● What needs to be done
Turn the lines between the one holding "This screenshot has" and the one holding "Viewport: 600px width, 1301px", inclusive, into a numbered list, skipping blank lines and leaving out the pictures.

● Record extracts
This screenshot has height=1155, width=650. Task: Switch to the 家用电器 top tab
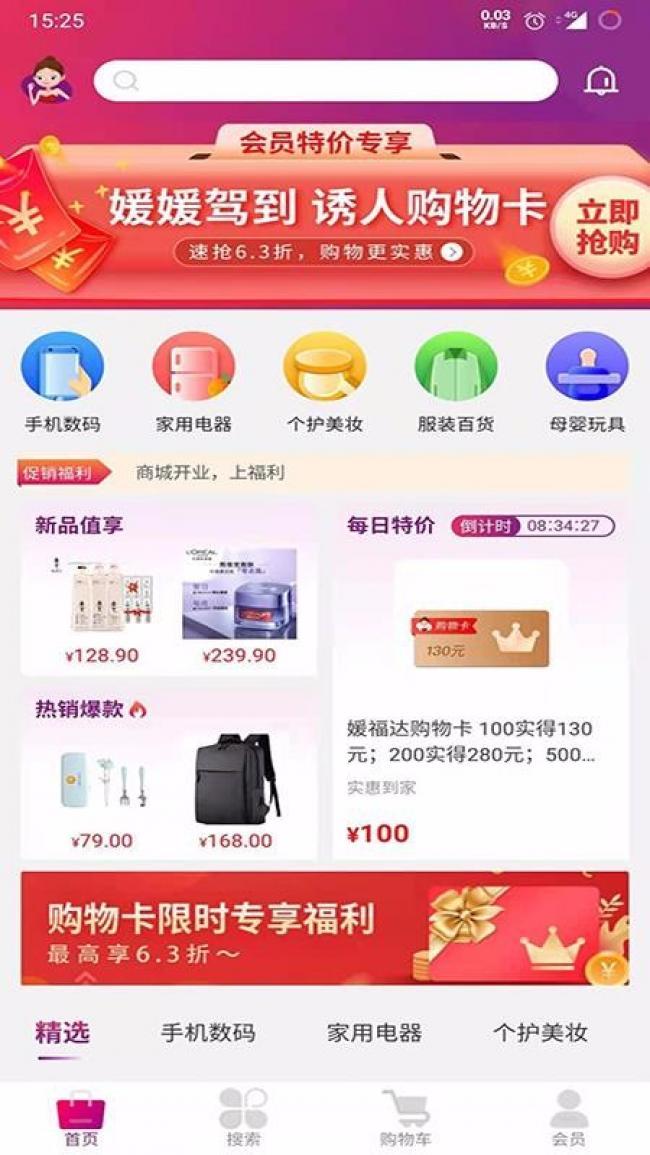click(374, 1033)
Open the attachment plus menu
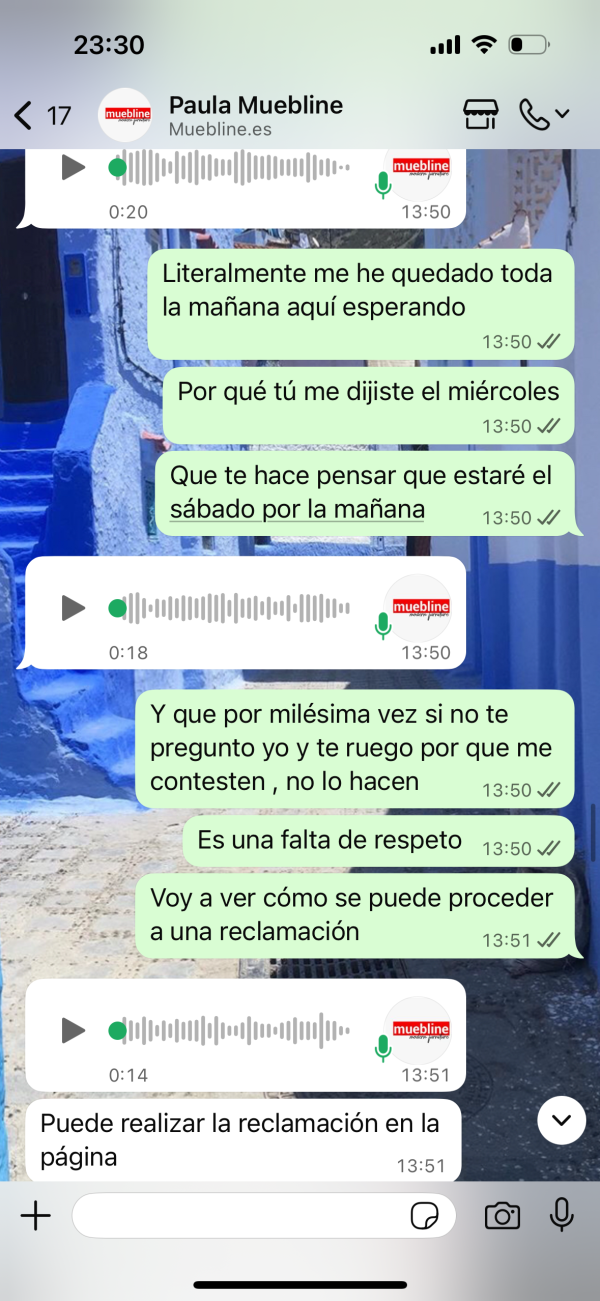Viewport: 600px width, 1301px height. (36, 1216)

==

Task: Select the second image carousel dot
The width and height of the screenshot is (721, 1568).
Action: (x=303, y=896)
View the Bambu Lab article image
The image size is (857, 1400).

● Written reply
1. This screenshot has height=1155, width=650. Task: Switch to the 家用电器 top tab
2. click(374, 1033)
3. Open the attachment plus menu
4. Viewport: 600px width, 1301px height. (36, 1216)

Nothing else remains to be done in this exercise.